Work instructions. Among the entries below, only the lines from the one with "Instruction: Click the" through the one with "This screenshot has height=335, width=757." are wanted, reproduced exactly. Pictures are not wanted.

Stored data entries:
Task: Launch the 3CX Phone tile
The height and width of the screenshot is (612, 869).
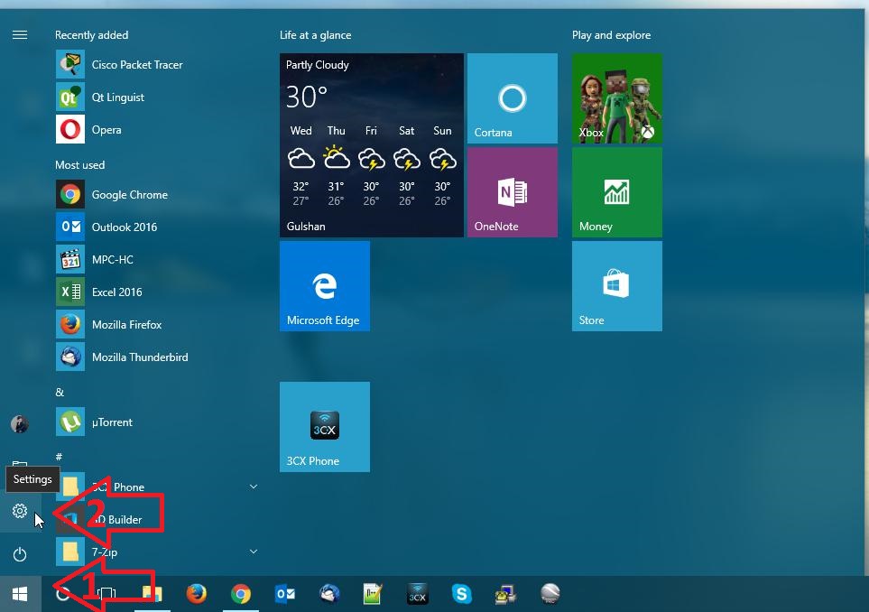Action: pyautogui.click(x=324, y=426)
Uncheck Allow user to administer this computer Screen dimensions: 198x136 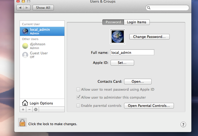[78, 97]
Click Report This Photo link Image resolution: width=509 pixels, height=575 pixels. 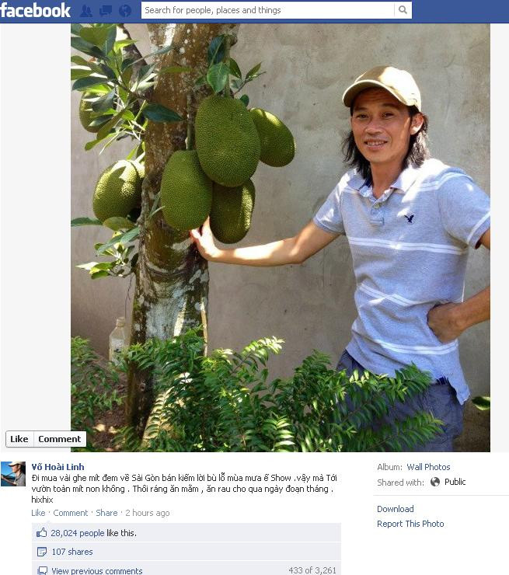[x=410, y=524]
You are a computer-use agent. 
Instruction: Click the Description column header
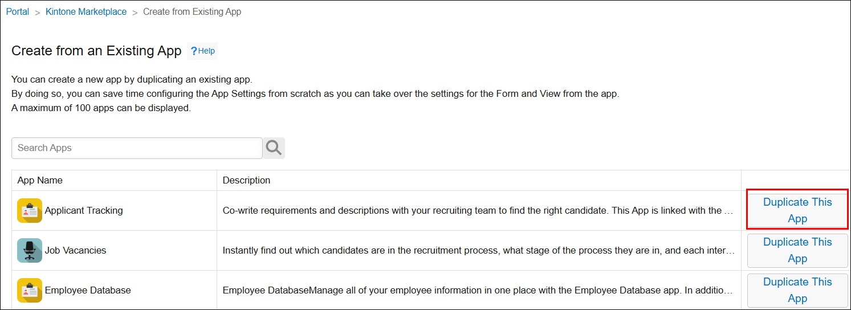(x=246, y=180)
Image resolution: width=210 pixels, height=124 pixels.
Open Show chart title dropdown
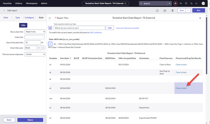click(35, 32)
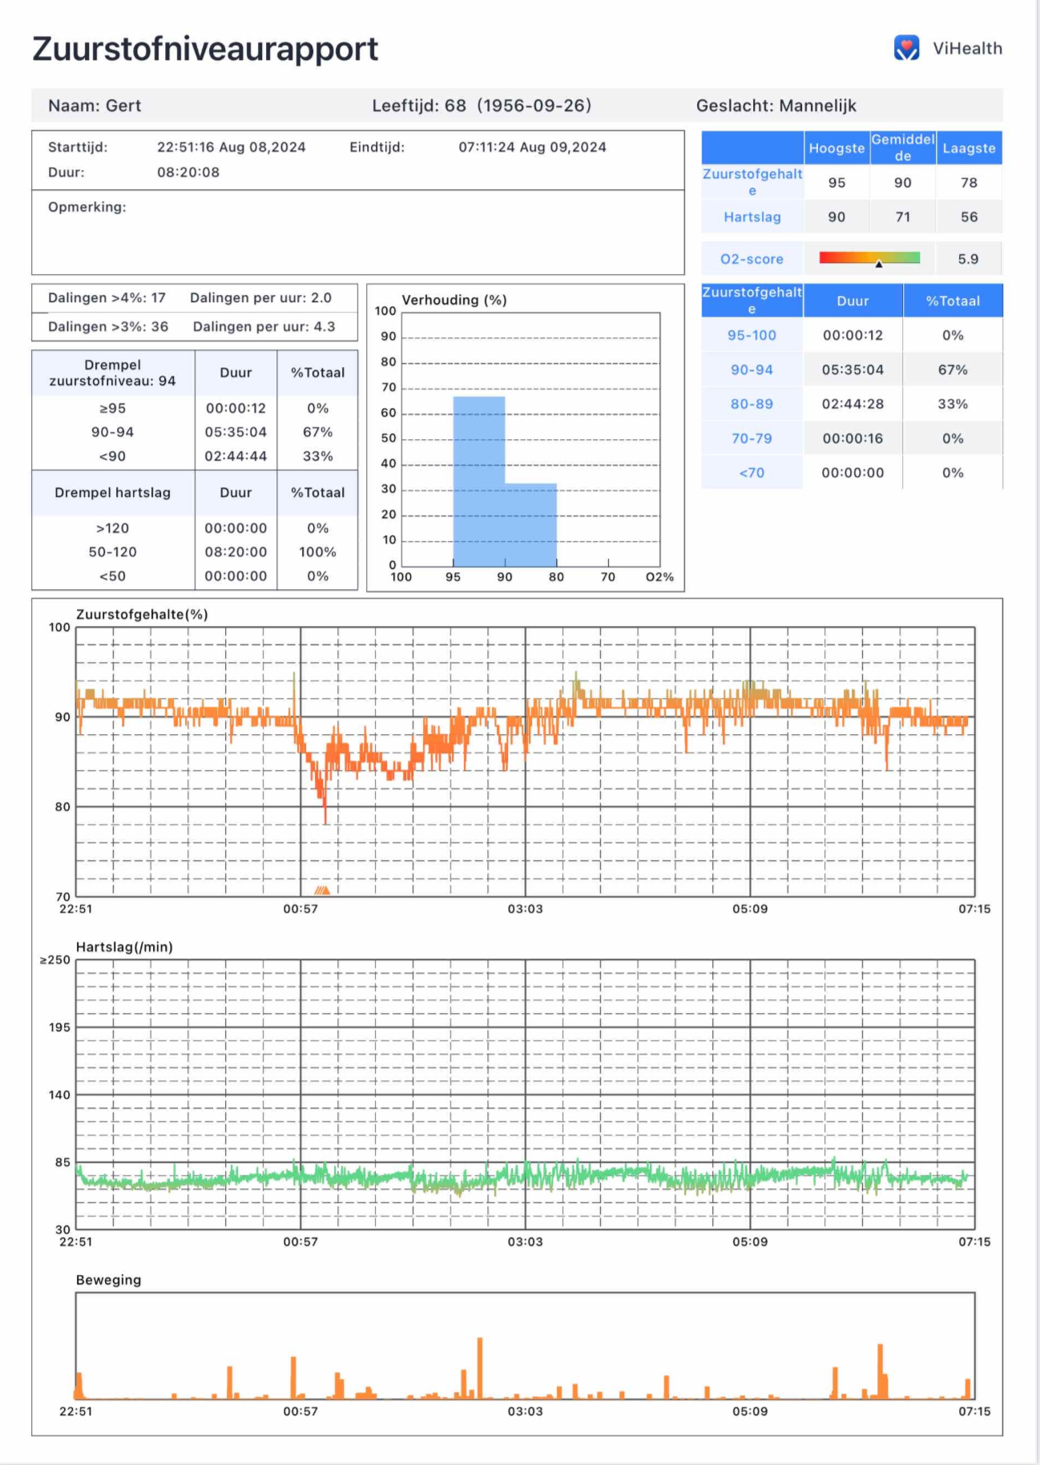Click the Drempel zuurstofniveau: 94 header cell

(113, 373)
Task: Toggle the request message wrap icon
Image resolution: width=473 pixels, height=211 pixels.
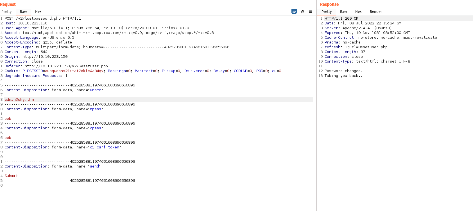Action: coord(294,11)
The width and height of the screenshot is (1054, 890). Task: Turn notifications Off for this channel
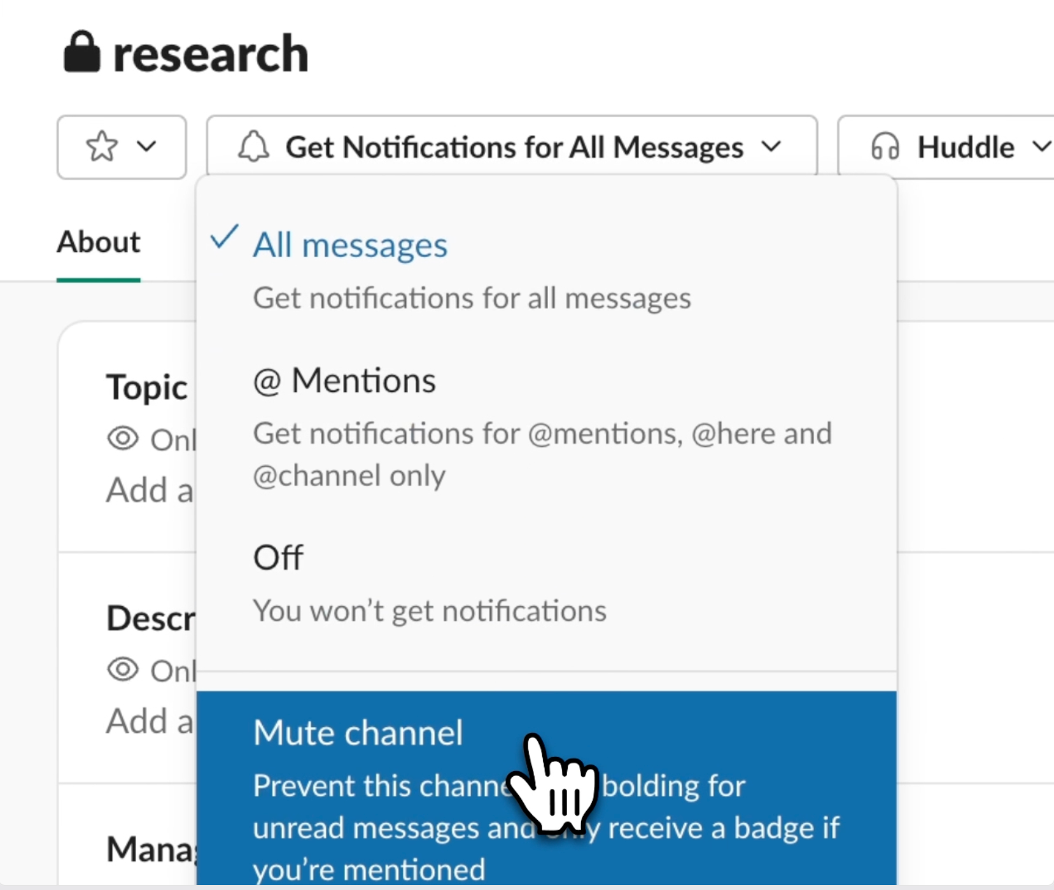pos(278,558)
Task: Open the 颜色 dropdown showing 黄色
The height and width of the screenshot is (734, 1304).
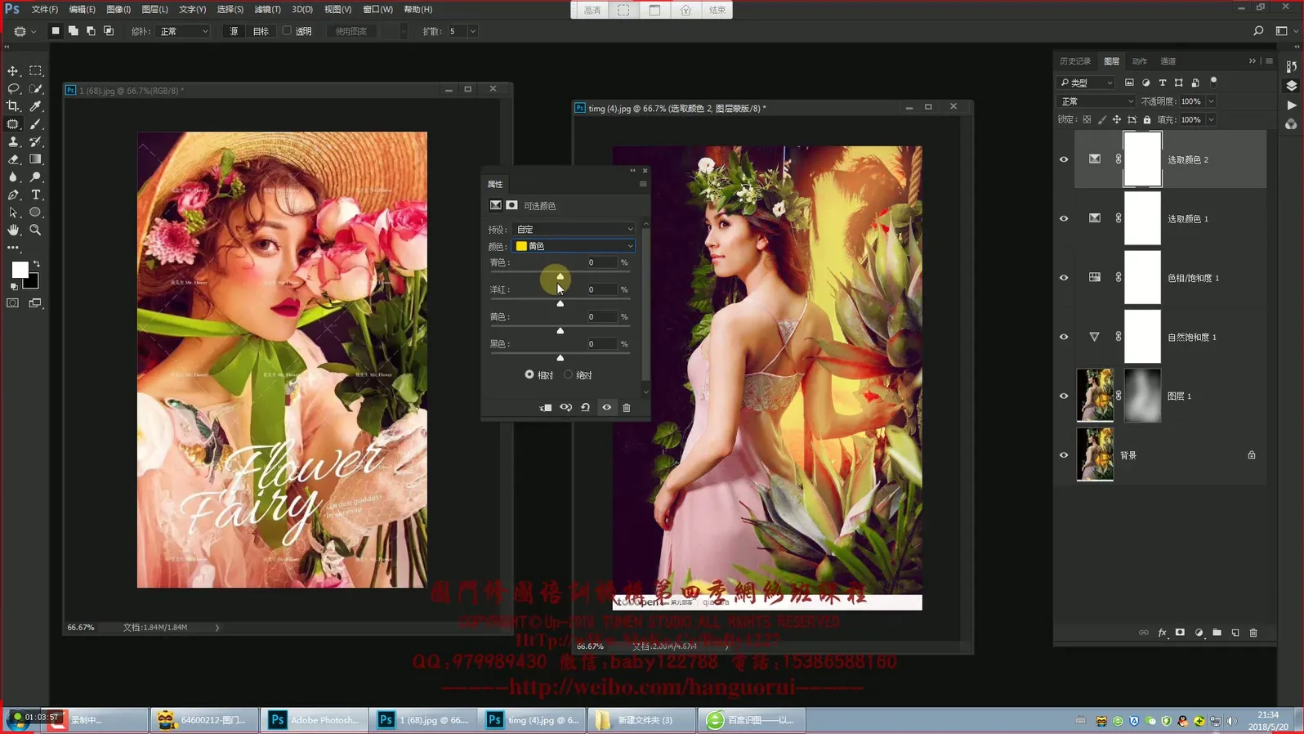Action: [574, 246]
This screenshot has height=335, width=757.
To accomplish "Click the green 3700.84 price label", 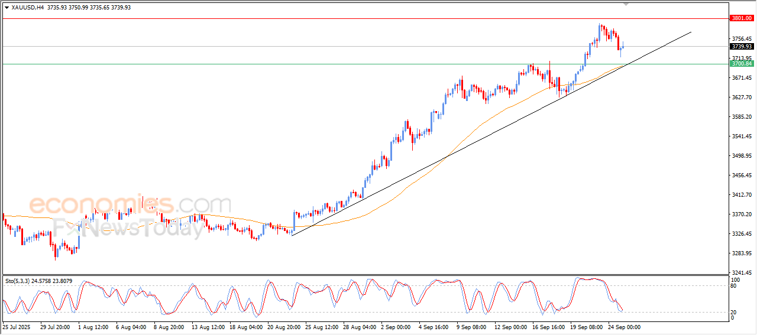I will pyautogui.click(x=741, y=64).
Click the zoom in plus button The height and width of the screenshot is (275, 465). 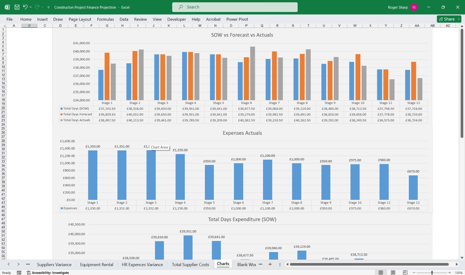[x=450, y=272]
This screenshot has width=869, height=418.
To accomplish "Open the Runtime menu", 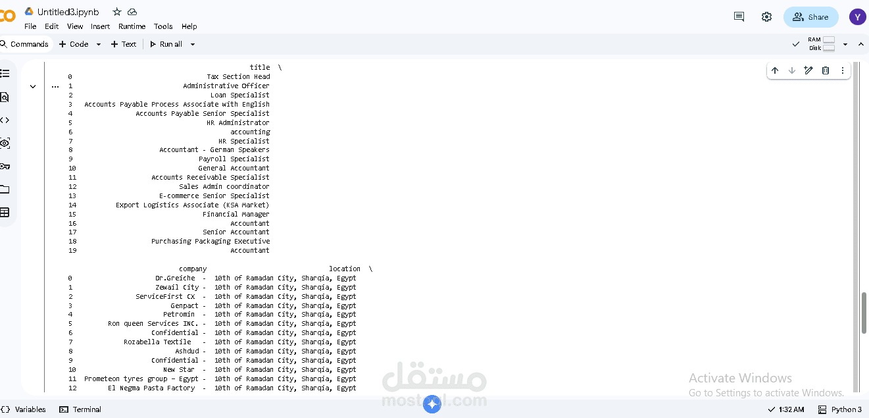I will pos(132,26).
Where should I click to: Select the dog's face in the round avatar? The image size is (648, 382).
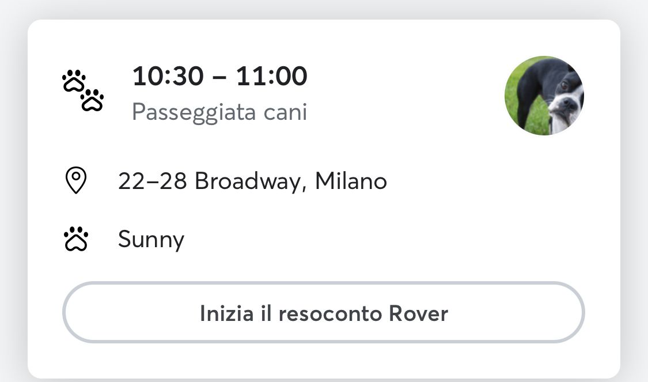click(x=564, y=101)
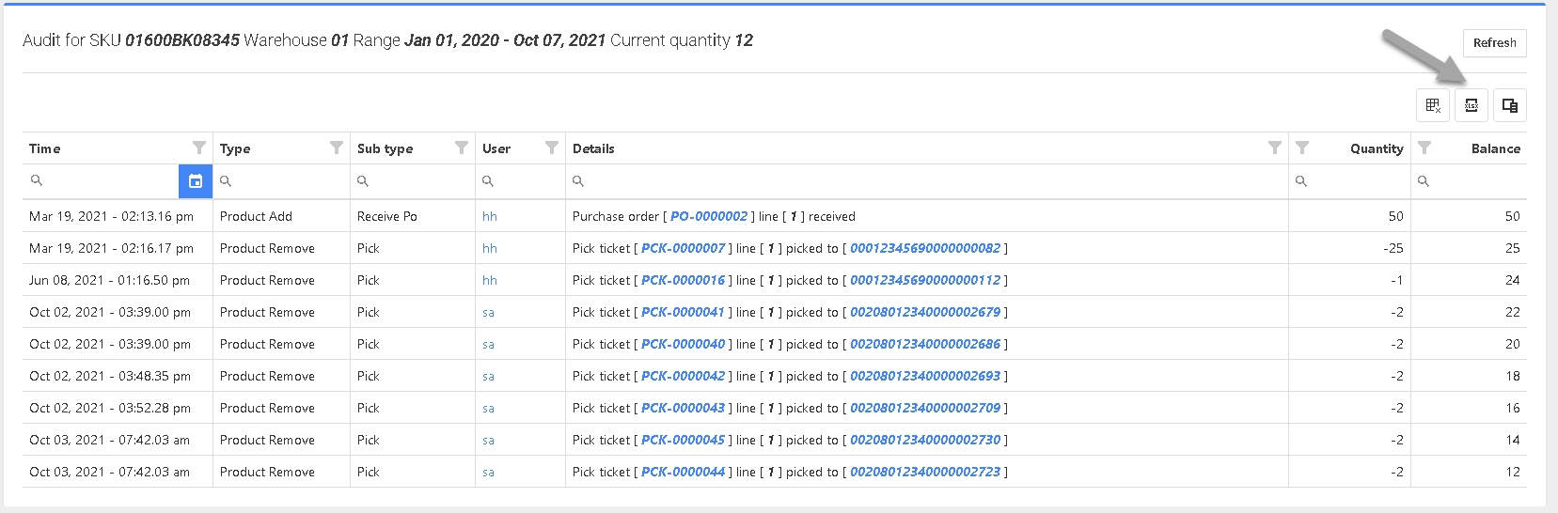Expand the Details search operation menu
Screen dimensions: 1558x513
point(578,181)
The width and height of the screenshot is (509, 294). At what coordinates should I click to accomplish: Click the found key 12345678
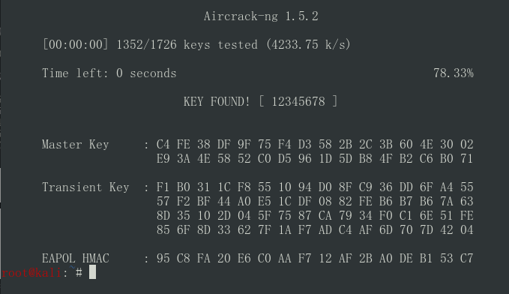point(298,102)
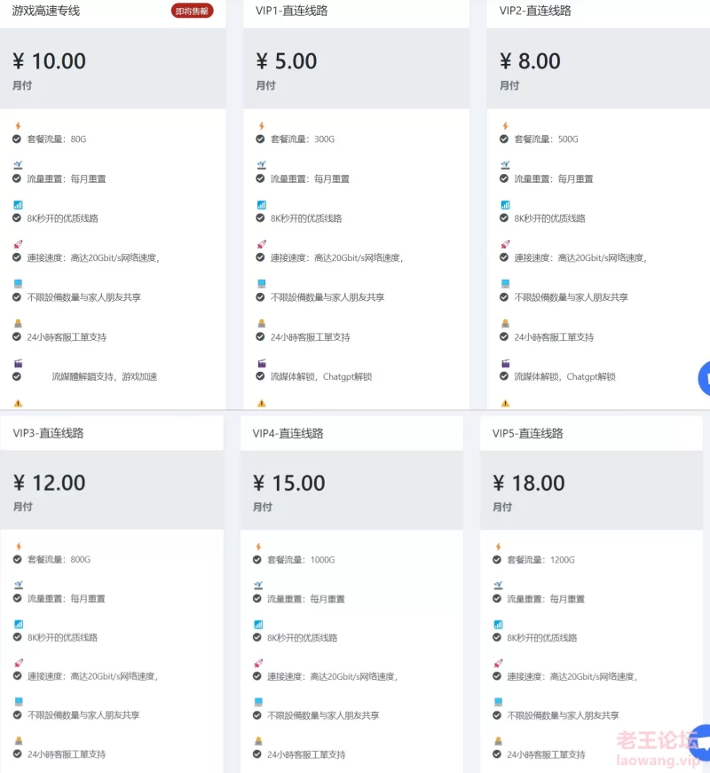Click the ¥ 8.00 price on VIP2
Screen dimensions: 710x773
[530, 61]

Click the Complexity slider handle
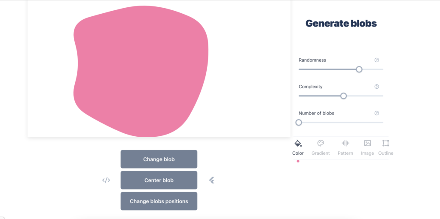point(343,96)
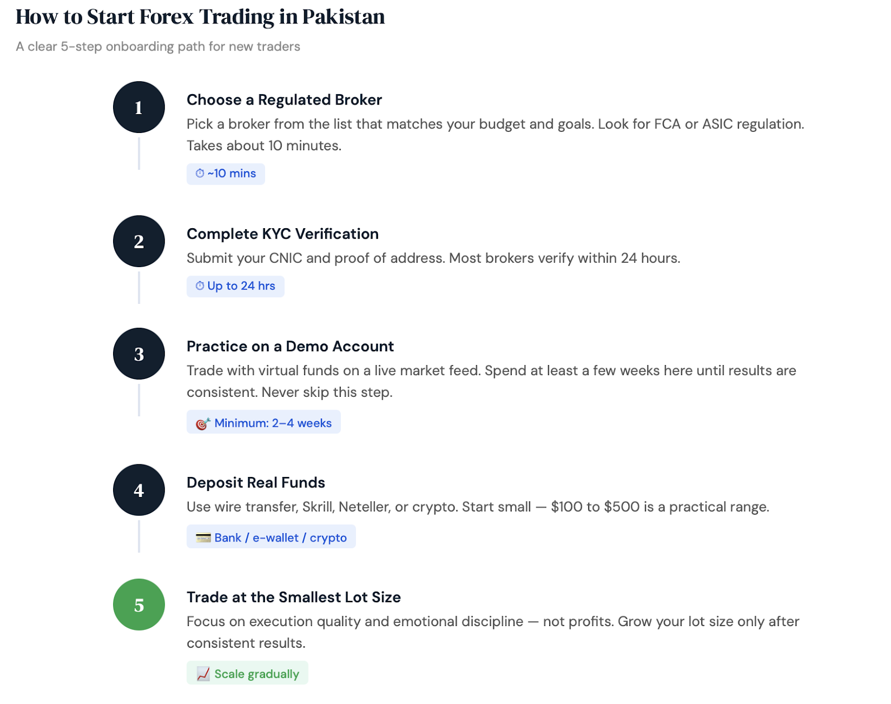This screenshot has height=704, width=891.
Task: Click the Complete KYC Verification heading
Action: point(282,234)
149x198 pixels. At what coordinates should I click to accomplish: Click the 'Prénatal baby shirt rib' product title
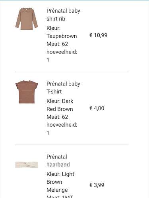(63, 15)
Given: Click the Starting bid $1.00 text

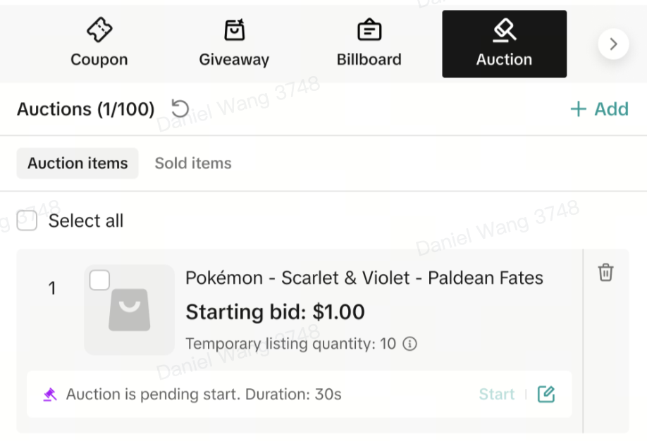Looking at the screenshot, I should tap(275, 311).
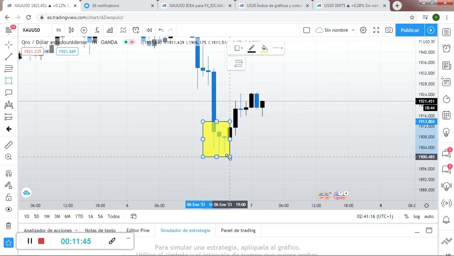
Task: Open the Panel de trading tab
Action: coord(238,230)
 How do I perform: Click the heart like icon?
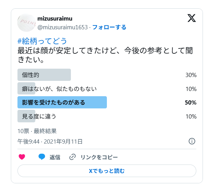(22, 157)
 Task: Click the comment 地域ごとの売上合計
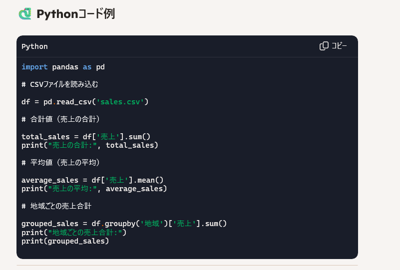pyautogui.click(x=56, y=206)
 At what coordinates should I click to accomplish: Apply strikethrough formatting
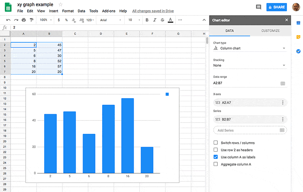162,20
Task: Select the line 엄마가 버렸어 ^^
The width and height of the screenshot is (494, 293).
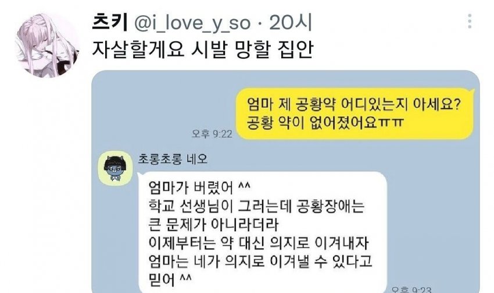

Response to this exercise.
Instruction: Click the Description column header
(x=246, y=180)
Image resolution: width=210 pixels, height=124 pixels.
Open Show chart title dropdown
click(35, 32)
Click the Drempel zuurstofniveau: 94 header cell

(113, 373)
Task: Toggle the request message wrap icon
Image resolution: width=473 pixels, height=211 pixels.
Action: coord(294,11)
The width and height of the screenshot is (1054, 890). Task: Turn notifications Off for this channel
pos(278,558)
Task: Open the 颜色 dropdown showing 黄色
The height and width of the screenshot is (734, 1304).
Action: [574, 246]
This screenshot has height=335, width=757.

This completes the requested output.